Quote the passage in the custody case article starting with "She has been" and going on through "their 56-year-old father.".

BEGIN Source text

Mother hit hard in custody case
Judge concludes she ignored court rulings
Apr 03, 2009
Tracey Tyler
LEGAL AFFAIRS REPORTER
LEGAL AFFAIRS REPORTER
A Toronto judge has taken the drastic step of finding a mother of three in contempt of court for flagrantly violating court orders during her relentless campaign to alienate her children from their father.
The woman, known as K.D., lost custody of her daughters in January, but this latest ruling takes the case to a new level, with the 42-year-old chiropodist finding herself on the losing side of a power struggle with the court.
The mother intentionally acted against the best interests of her children by cutting off telephone calls and visits with their father and walking out of counselling sessions, Justice Faye McWatt said in a decision released earlier but withheld from publication until today so K.D., who is self-represented, could read it first.
She has been ordered to pay $35,000 in penalties and legal costs to her ex-husband, 56, a vascular surgeon known as A.L., who was also granted permission to take the girls to a U.S. therapy program designed to undo damage caused by parents who poison children against another parent.
K.D. consented to the calls, visits and counselling sessions ordered by a series of Superior Court judges over eight years beginning in 2000, but “once she left this building, she ignored the orders believing that she could escape scrutiny,” McWatt said.
The mother’s defence was she did not intentionally contravene the orders and it was her children who refused to spend time with their 56-year-old father.
But her claims were contradicted by the children themselves during interviews at the Office of the Children’s Lawyer, McWatt said, noting one daughter said she loved and wanted to see her father, but later refused to get out of her mother’s car for a visit with A.L.

END Source text
BEGIN Dataset content

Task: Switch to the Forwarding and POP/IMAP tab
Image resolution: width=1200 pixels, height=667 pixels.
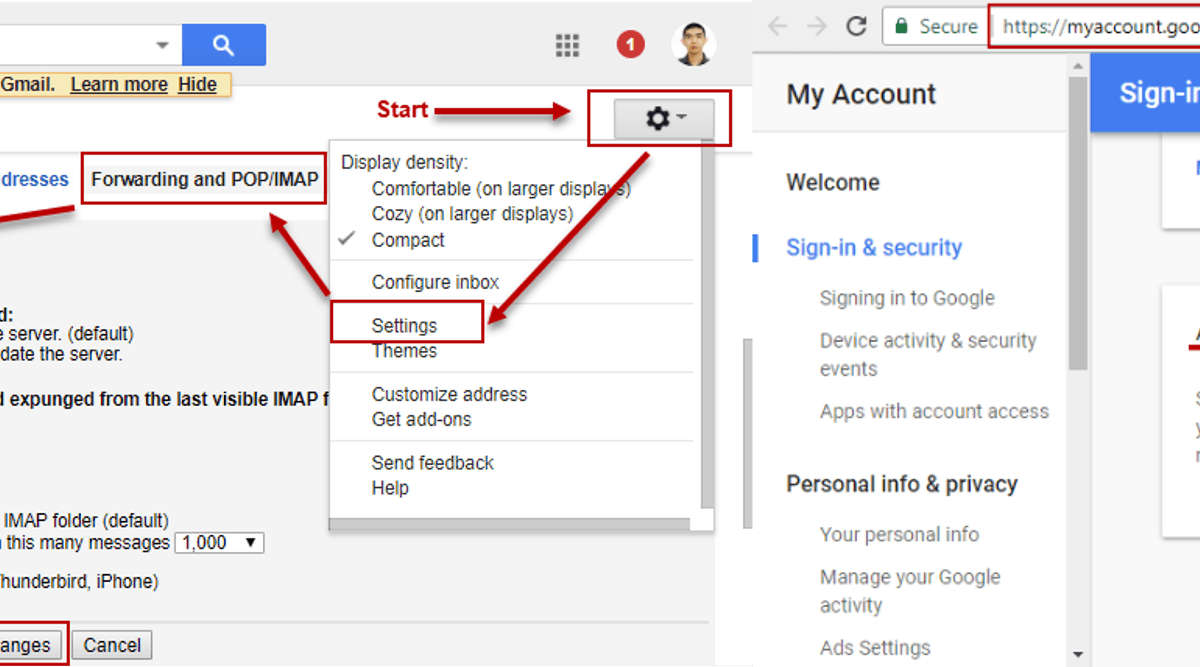Action: [203, 179]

END Dataset content

Reply:
She has been ordered to pay $35,000 in penalties and legal costs to her ex-husband, 56, a vascular surgeon known as A.L., who was also granted permission to take the girls to a U.S. therapy program designed to undo damage caused by parents who poison children against another parent.
K.D. consented to the calls, visits and counselling sessions ordered by a series of Superior Court judges over eight years beginning in 2000, but “once she left this building, she ignored the orders believing that she could escape scrutiny,” McWatt said.
The mother’s defence was she did not intentionally contravene the orders and it was her children who refused to spend time with their 56-year-old father.